Climate Change

Over 50 historical sites under threat from climate change, official warns

In Summary

•  Storm surges and increasing coastal erosion occasioned by climate change cited as potential threat to world heritage sites around the globe 

•  Many cultural and heritage sites in the coastal counties are increasingly at risk from coastal hazards due to sea-level rise occasioned by climate change

Fort Jesus Principal curator Fatma Twahir during a community engagement workshop in Kilifi on Thursday.
Fort Jesus Principal curator Fatma Twahir during a community engagement workshop in Kilifi on Thursday.
Image: ELIAS YAA

Over 50 historical sites in the Coast region are under threat from climate change, the National Museums of Kenya has said.

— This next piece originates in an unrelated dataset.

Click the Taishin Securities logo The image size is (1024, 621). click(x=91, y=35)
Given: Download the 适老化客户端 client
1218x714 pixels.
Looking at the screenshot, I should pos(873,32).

Fort Jesus World Heritage site principal curator Fatma Twahir on Thursday said most historical sites will soon be wiped away if nothing is done to stop the effects of climate change on the sites.

Currently, the National museums of Kenya is mitigating the challenges through funding from the British Council.

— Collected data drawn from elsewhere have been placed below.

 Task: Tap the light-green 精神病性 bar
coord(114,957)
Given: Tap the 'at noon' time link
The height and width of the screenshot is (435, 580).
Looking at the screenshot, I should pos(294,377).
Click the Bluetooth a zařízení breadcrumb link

Twahir said rising sea levels due to climate change is putting heritage sites and monuments at increased risk of flooding and erosion.

“Strong tidal waves caused by climate change are putting the historical sites across the coastline at great risk. Many cultural and heritage sites in the coastal counties of Mombasa, Kwale, Kilifi and Lamu are increasingly at risk from coastal hazards due to sea-level rise occasioned by climate change,” said Twahir.

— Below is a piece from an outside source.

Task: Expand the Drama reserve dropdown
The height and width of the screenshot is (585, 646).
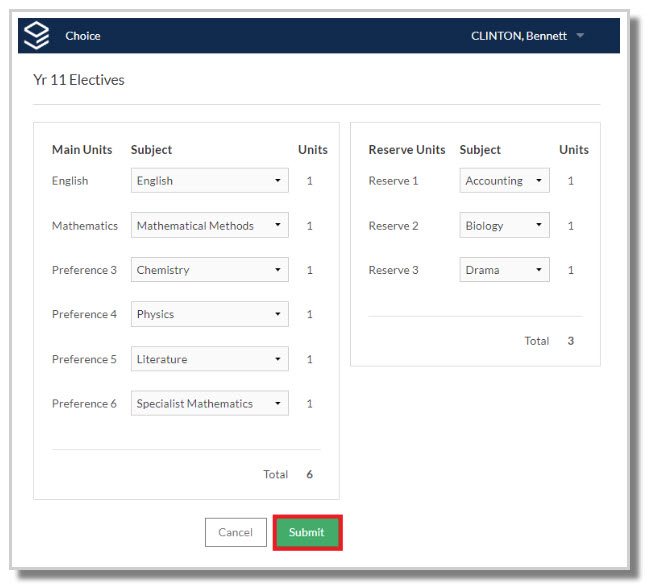Action: pos(505,270)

She said the risks facing the heritage sites if not well mitigated could have negative effects on their world heritage values.

She said heritage sites such as the Siyu Fort in Lamu, Jumba La Mtwana in Kilifi and the Shimoni slave caves and the 16th century Kongo mosque both in Kwale are all at risk of being lost to the sea because of constant coastal erosion.

“The NMK recently put up walls around Fort Jesus in Mombasa and the Vasco Da Gama Pillar in Malindi to shield them from sea waves,” she said.

Hashim Mudzomba, chief curator at Jumba Ruins, said an ancient mosque at the site is facing challenges as the highest water mark from the ocean keeps increasing.

“Something need to be done because sometimes the walls are hit by ocean water and the soil on the foundation is eroded. The other problem is water capillarity. When it rains water stagnates in several buildings. The water takes longer to dry hence the water weakens the walls,” he said.

He said storm surges and increasing coastal erosion occasioned by climate change are the biggest potential threats to world heritage sites around the globe and that Kenya was no exception.

Mudzomba said many historical and cultural sites along the shoreline enlisted by Unesco for their outstanding universal value now face uncertain futures due to sea-level rise.

The NMK is hesitant to erect a sea wall as it will alter the ecosystem of the site.